Supplied material section start

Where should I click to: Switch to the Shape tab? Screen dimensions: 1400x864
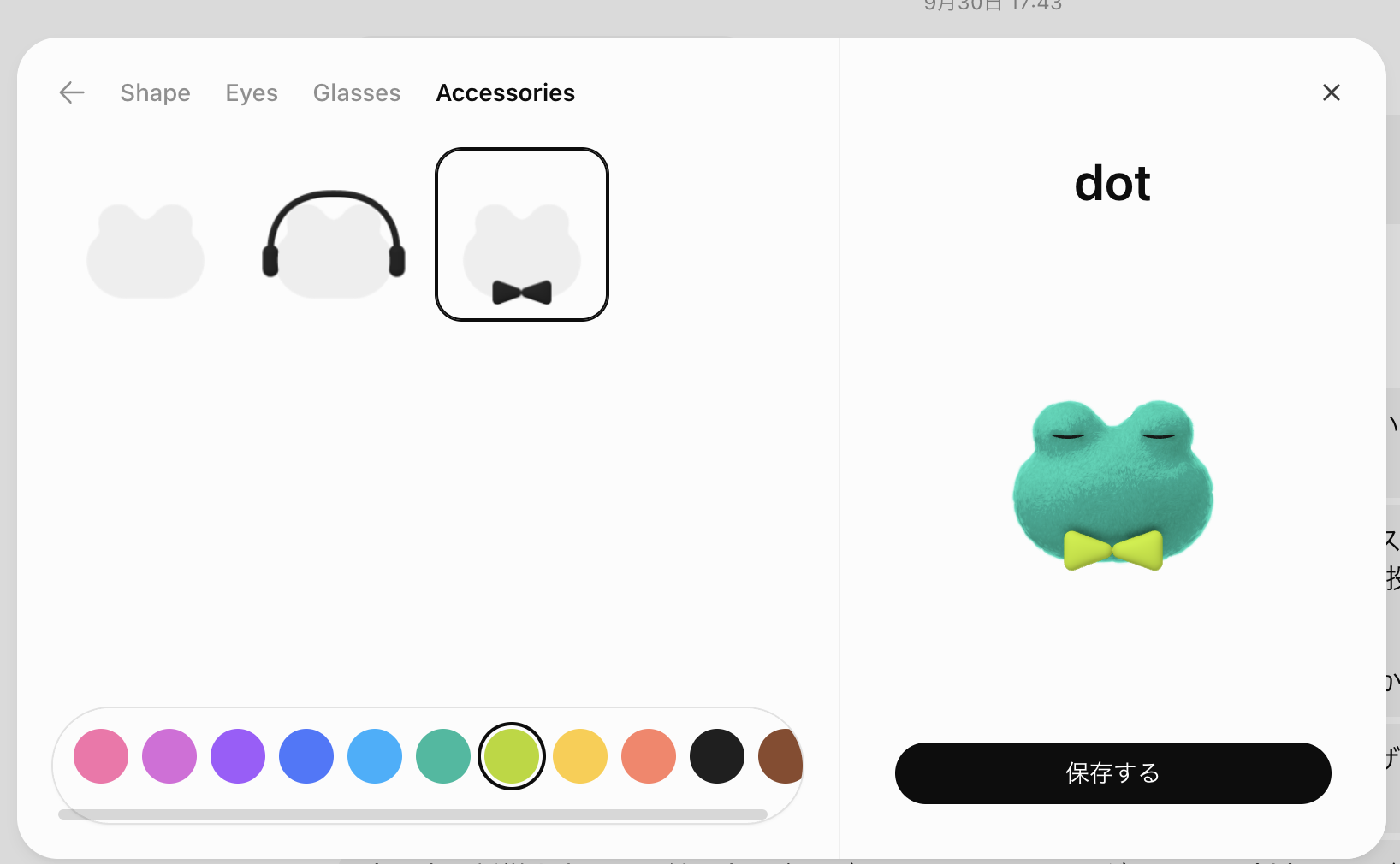coord(155,92)
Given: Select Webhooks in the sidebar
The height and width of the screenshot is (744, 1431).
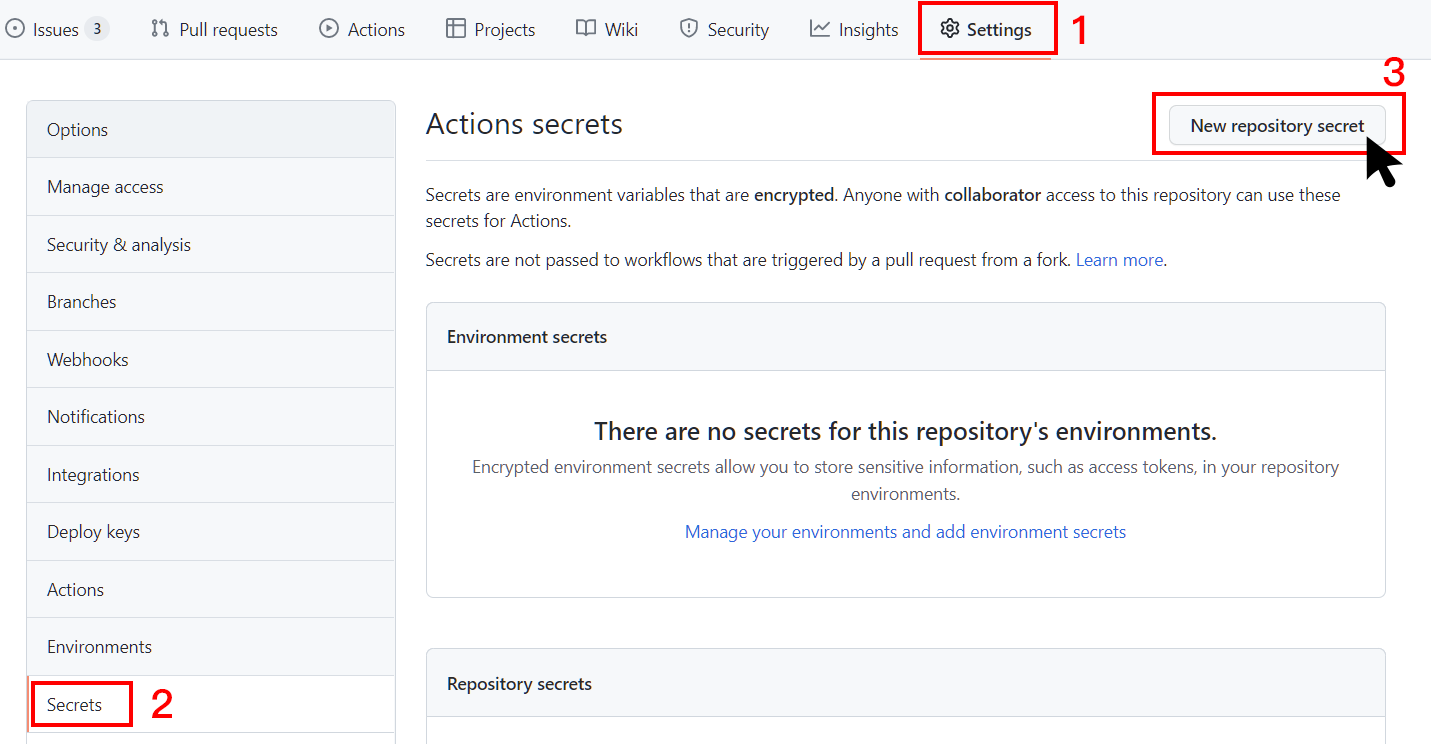Looking at the screenshot, I should pyautogui.click(x=87, y=360).
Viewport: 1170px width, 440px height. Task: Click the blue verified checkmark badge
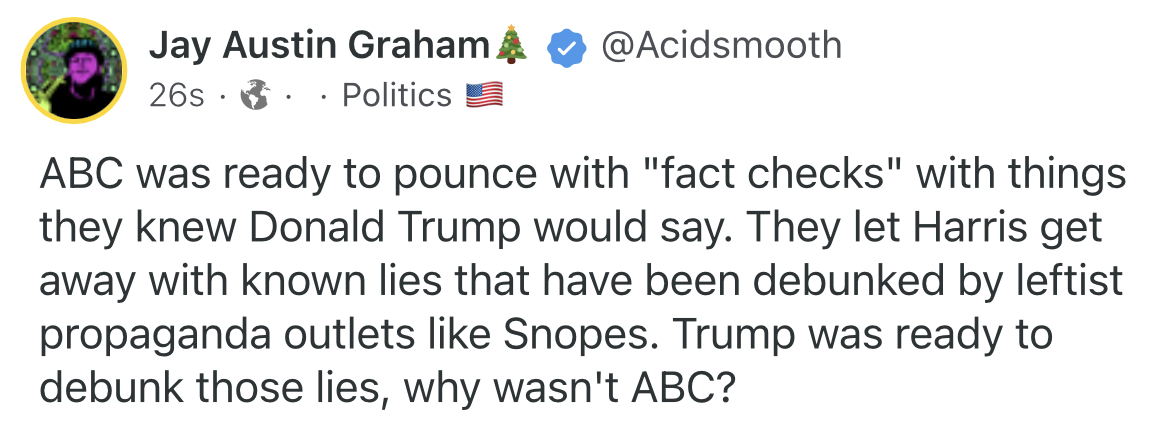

Supplied material section end

:: Requirement ::
The records above need to be restated word for word, with the pictures left out.

:: Result of this task ::
Where should I click to: Switch to the Shape tab? Screen dimensions: 1400x864
coord(155,92)
Given: Select Webhooks in the sidebar
The height and width of the screenshot is (744, 1431).
Looking at the screenshot, I should pyautogui.click(x=87, y=360).
Viewport: 1170px width, 440px height. Task: Click the blue verified checkmark badge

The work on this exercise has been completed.